The United Kingdom buries over 18.8 million tonnes of household waste each year. Frankly, that’s a lot of trash. In fact, it’s two million tonnes more than any other country in Europe.
Lucky for them, researchers at Teesside University may have a solution to their growing waste problem.
The team received £1.76m to find innovative uses for waste in North East England. Both industrial and household waste will be explored, as well as looking at curbside waste.
The money was funded to the Industrial Symbiosis team within the University’s Clean Environment Management Centre (CLEMANCE). This money will help them reach their target goal of reducing CO2 by over 250,000 tonnes and preventing 250,000 tonnes of waste going to landfill. It will also help provide assistance to 40 enterprises each year.

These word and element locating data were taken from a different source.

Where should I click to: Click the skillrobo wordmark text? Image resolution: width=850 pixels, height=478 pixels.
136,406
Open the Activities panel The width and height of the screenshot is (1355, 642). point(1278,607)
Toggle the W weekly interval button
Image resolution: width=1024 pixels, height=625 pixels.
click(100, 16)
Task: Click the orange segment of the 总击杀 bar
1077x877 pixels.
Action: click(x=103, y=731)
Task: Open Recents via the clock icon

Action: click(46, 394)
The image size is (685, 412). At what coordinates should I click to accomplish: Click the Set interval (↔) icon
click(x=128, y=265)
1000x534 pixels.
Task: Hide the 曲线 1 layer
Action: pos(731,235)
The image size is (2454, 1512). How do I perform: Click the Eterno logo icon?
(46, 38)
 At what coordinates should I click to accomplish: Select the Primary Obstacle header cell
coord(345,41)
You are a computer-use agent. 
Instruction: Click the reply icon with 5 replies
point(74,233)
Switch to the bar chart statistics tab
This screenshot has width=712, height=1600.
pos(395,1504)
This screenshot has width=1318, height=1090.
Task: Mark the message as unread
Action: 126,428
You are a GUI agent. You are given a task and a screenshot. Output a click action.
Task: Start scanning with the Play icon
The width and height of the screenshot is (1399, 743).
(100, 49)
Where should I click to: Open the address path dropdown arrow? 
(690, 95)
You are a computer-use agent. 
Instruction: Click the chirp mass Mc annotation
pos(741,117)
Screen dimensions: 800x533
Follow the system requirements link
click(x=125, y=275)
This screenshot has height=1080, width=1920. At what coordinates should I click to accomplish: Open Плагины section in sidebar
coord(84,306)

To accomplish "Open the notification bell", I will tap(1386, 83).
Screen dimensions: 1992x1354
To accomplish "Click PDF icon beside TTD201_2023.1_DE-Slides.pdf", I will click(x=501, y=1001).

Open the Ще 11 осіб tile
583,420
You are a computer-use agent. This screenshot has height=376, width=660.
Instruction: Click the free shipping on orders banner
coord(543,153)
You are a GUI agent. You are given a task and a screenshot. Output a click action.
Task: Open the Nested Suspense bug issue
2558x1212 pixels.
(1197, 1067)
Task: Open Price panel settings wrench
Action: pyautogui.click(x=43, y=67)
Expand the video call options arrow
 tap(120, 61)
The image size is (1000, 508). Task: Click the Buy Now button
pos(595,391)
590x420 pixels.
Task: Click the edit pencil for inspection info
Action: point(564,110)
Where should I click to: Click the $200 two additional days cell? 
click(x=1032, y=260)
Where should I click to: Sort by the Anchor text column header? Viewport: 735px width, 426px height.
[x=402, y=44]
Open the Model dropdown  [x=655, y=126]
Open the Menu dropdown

The money will allow CLEMANCE to explore new uses for everything from household waste to plastics.
CLEMANCE Senior Practitioner Kirk Bridgewood explained that “the study was prompted by the recent collapse in the market for recycled items, which could potentially give councils a major problem if they are unable to sell the collected materials. In addition, there were stories about materials being stockpiled because no one wanted to buy. We want to find out ways of making sure that does not happen again and we will also be looking at the amount of materials exported to places like China.
“We want to see if there are ways in which materials can be recycled in the North East of England instead. Plastics are a good example. There are companies in this area that could use discarded plastics as raw materials.”